But that got me thinking, I experimented a bit and worked out that the intent 1 that first creates the activity (using FLAG_ACTIVITY_CLEAR_TOP here) sticks with it, forever, even when it gets restored. If it's backgrounded and destroyed, and you send another intent 2 (say from a share handler) that brings up the activity again, it gets recreated with Intent 1 again, back to that original state, and then Intent 2 comes in through onNewIntent

So it looks like I fixed it by only handling that baked-in intent in onCreate if there's no saved state, meaning it's a fresh start and that intent hasn't been handled. Otherwise you can just ignore it, and any new intent that restored the activity will just come in through onNewIntent as usual

Sorry if I've just worked out some obvious stuff here, I haven't run into this kind of thing before. I guess I understand the beautiful activity lifecycle a little more now

SaTaMaS
Apr 18, 2003
I have an app built on iOS using Scenekit which uses inverse kinematics. I'm thinking about porting it to Android, but I'd like to avoid using Unity if possible. Does Android have an IK library outside of Unity?

Taffer
Oct 15, 2010


That's a really vague question. Do you need a 3d engine? 2d? What kind of rendering capabilities do you need to go with it?

Short answer, you'll probably have to use unity. You can try to find a small lightweight engine but those tend to be painful.

SaTaMaS
Apr 18, 2003

Taffer posted:

That's a really vague question. Do you need a 3d engine? 2d? What kind of rendering capabilities do you need to go with it?

Short answer, you'll probably have to use unity. You can try to find a small lightweight engine but those tend to be painful.

It's in 3D. I'm using OpenGL, and the capabilities are pretty basic

reversefungi
Nov 27, 2003

Master of the high hat!
Are there any good Android tutorials that aren't video-based? Seems like Google's Udacity course is the most highly recommended source out there, but it's mainly videos which is a little frustrating to get through and limits the times I'm able to pick up the tutorial. Some sort of free resource would be most kick-rear end, but book recommendations are good too.

FAT32 SHAMER
Aug 16, 2012



The Dark Wind posted:

Are there any good Android tutorials that aren't video-based? Seems like Google's Udacity course is the most highly recommended source out there, but it's mainly videos which is a little frustrating to get through and limits the times I'm able to pick up the tutorial. Some sort of free resource would be most kick-rear end, but book recommendations are good too.

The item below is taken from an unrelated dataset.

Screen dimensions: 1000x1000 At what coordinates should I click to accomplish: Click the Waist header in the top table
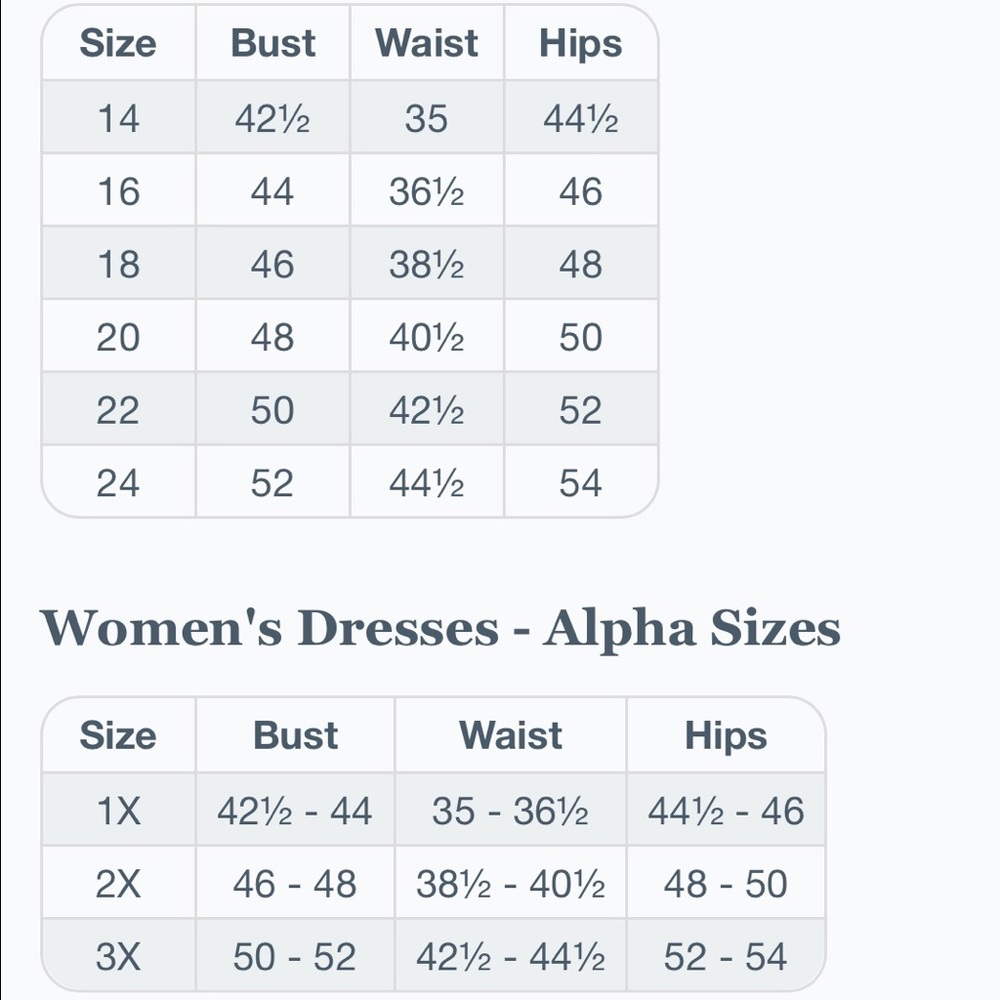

I found Big Nerd Ranch's Android book to be very good and using it I was able to build a great final project in my senior year :shrug:

baka kaba
Jul 19, 2003

PLEASE ASK ME, THE SELF-PROFESSED NO #1 PAUL CATTERMOLE FAN IN THE SOMETHING AWFUL S-CLUB 7 MEGATHREAD, TO NAME A SINGLE SONG BY HIS EXCELLENT NU-METAL SIDE PROJECT, SKUA, AND IF I CAN'T PLEASE TELL ME TO
EAT SHIT

I dunno about the best, but

  • Vogella has a good set covering the fundamentals - sometimes they can feel a little formulaic and light on some detail, but that might just be me looking for specific info
  • Codepath has a getting started guide / list of resources which I'm not familiar with, but I really like that site - whenever I want to know about a thing, their page on it is always really good and clear, better than the official docs most of the time
  • Mostly more advanced, but Google's codelabs are a good resource for trying out stuff - they're lessons on different concepts with projects you can import and follow along. There are a couple of 'my first app' ones though
  • The official docs have some intro tutorials and are pretty good for covering a lot of the framework, but they're also a bit all over the place - you can get the same concept explained on different pages, sometimes conflicting slightly. And some of it is really old, like the Jelly Bean UI is on some of the screenshots. I don't know why they don't put some people on it to keep it up to date each year but hey


I'm guessing you already know Java? If not the official tutorials are good. If you want to learn Kotlin (recently added as a supported language and getting pushed heavily) then they have a nice set of exercises you can code and test in the browser

Volmarias
Dec 31, 2002

EMAIL... THE INTERNET... SEARCH ENGINES...
Be careful with Vogella, I found some blatantly false info on there a couple times.

baka kaba
Jul 19, 2003

PLEASE ASK ME, THE SELF-PROFESSED NO #1 PAUL CATTERMOLE FAN IN THE SOMETHING AWFUL S-CLUB 7 MEGATHREAD, TO NAME A SINGLE SONG BY HIS EXCELLENT NU-METAL SIDE PROJECT, SKUA, AND IF I CAN'T PLEASE TELL ME TO
EAT SHIT

Can you remember what it was? I used it years ago and they seemed pretty good, but now it has... I don't know, a vibe like they're churning out articles. Doesn't feel so much like the one guy running his tutorial website anyway

Tunga
May 7, 2004

Grimey Drawer
Lars Vogel is obsessed with Eclipse for some reason so I generally avoid his articles these days. Anyone who thinks Eclipse is a good thing to use to develop Android apps in 2018 is not really someone I'm willing to pay any attention to.

reversefungi
Nov 27, 2003

Master of the high hat!
Thanks guys, I'll check out those resources! Codepath and the codelabs seem super handy.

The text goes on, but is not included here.